Dad’s Army stars Toby Jones, Bill Nighy, Catherine Zeta-Jones, Michael Gambon and Blake Harrison and is directed by Oliver Parker. Based on the highly successful TV show, the film follows the Home Guard of the small seaside town, Walmington-On-Sea, as a Nazi spy threatens to pave the way for an invasion.
While much of the acting is superb, it’s sometimes let down by the casting. Some actors, such as Toby Jones or Blake Harrison are the spitting image of the former roles, adding to the sense of nostalgia, but others, like Bill Nighy or Michael Gambon just feel flat and out-of-place somewhat. Gambon especially, who plays fan-favourite Godfrey, just seems to be playing himself rather than performing. It seems a waste of good source material when paired up against some incredibly lifeless acting.

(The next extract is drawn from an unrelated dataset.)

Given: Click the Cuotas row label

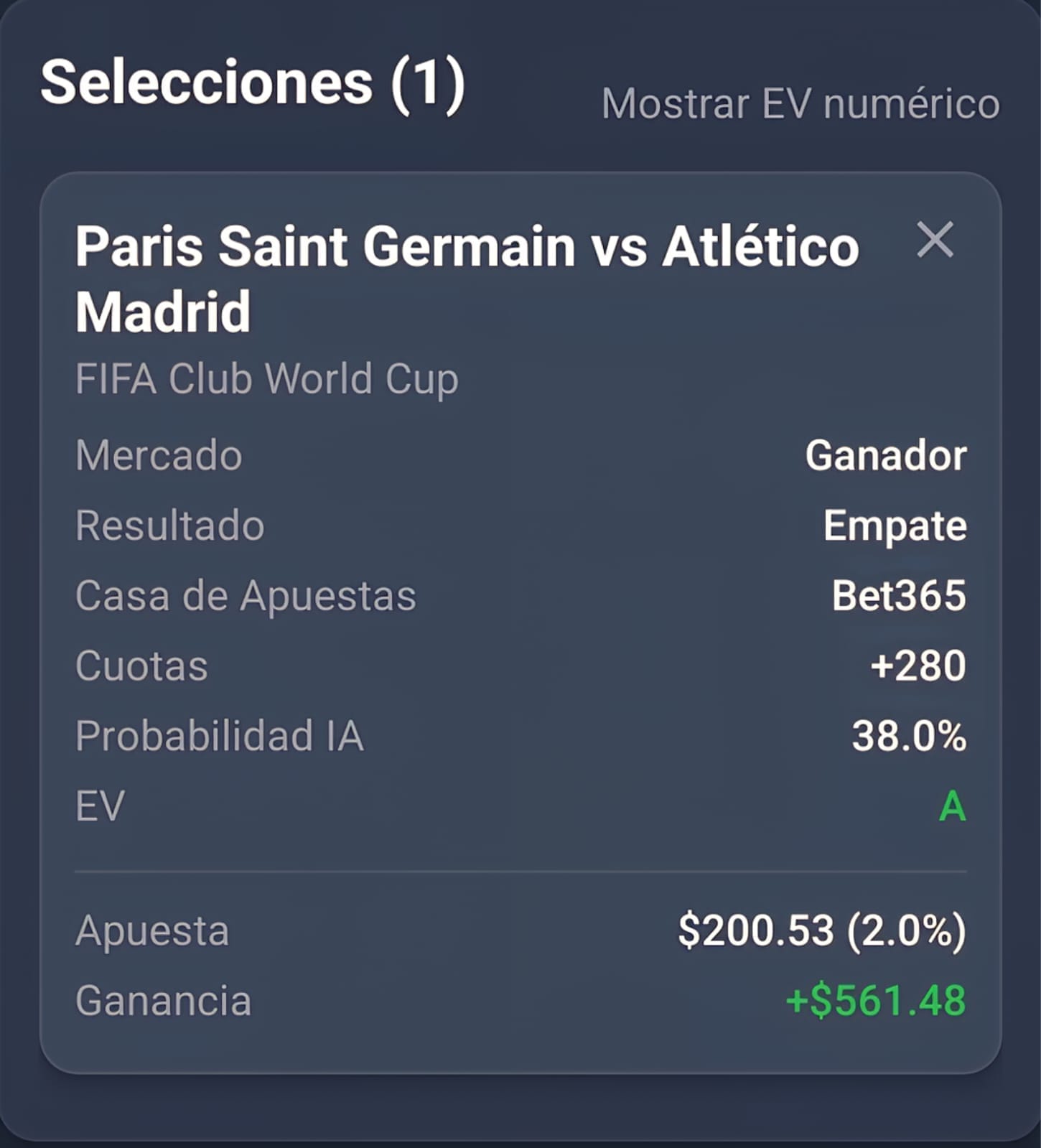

The script, by Hamish McColl, whose previous work includes Mr. Bean’s Holiday and Paddington, capture the spirit of the TV show and has a very British sense of humour throughout. The BBFC have rated the film as a PG for, “mild bad language, violence and innuendo”. The violence is mostly slapstick and in the finale when a simple chase turns into a multi-tiered gunfight (which incidentally is one of the funniest parts of the film for its sheer absurdity) has no blood, so it’s a film that the whole family can go to and they’ll be able to laugh at the jokes targeted at them. The innuendo is what fuels most of the jokes in the film, but a lot of them are hit-and-miss, leading to a lot of awkward silences or at least a roll of the eyes instead of a laugh.
The story is as basic and played out as you might expect. I distinctly remember the film’s plot being the plot of several of the episodes of the TV show, just with slightly different outcomes. Within five minutes of the film starting you’ll know how it ends, which is quite sad since for such a well-loved and long-running franchise, it smacks of laziness that they didn’t put a more thoughtful or at least a more developed story on screen. The film’s run time is only 100 minutes, meaning it’s pretty short in comparison to the rest of the cinema’s output, but there are still scenes in there that go on for way too long or just don’t add anything to the film. There is a love story between three/four characters (which again was a plot in the TV show) and here it just sits and does nothing original or interesting with the idea, bar one scene which is ripped straight from The Importance of Being Earnest.
The film also at times looks pretty shoddy. Some scenes, like a wide shot during a patrol on the seaside cliffs of Bridlington are quite nice, but others have an odd haze about them. On natural light was used in the film which may have been the reason why most of the indoor scenes have this golden filter rather than a clear picture. Natural light may have been used well in The Revenant, but it doesn’t look good for you Dad’s Army.
In the end, Dad’s Army has its problems. The story is paper thin, a majority of scenes aren’t lit properly and some actors just seem to be going through the motions. But the jokes, along with a healthy dose of nostalgia bring it around.
Score: 6/10 Can’t give it a higher score, but it’s a recommendation for the family.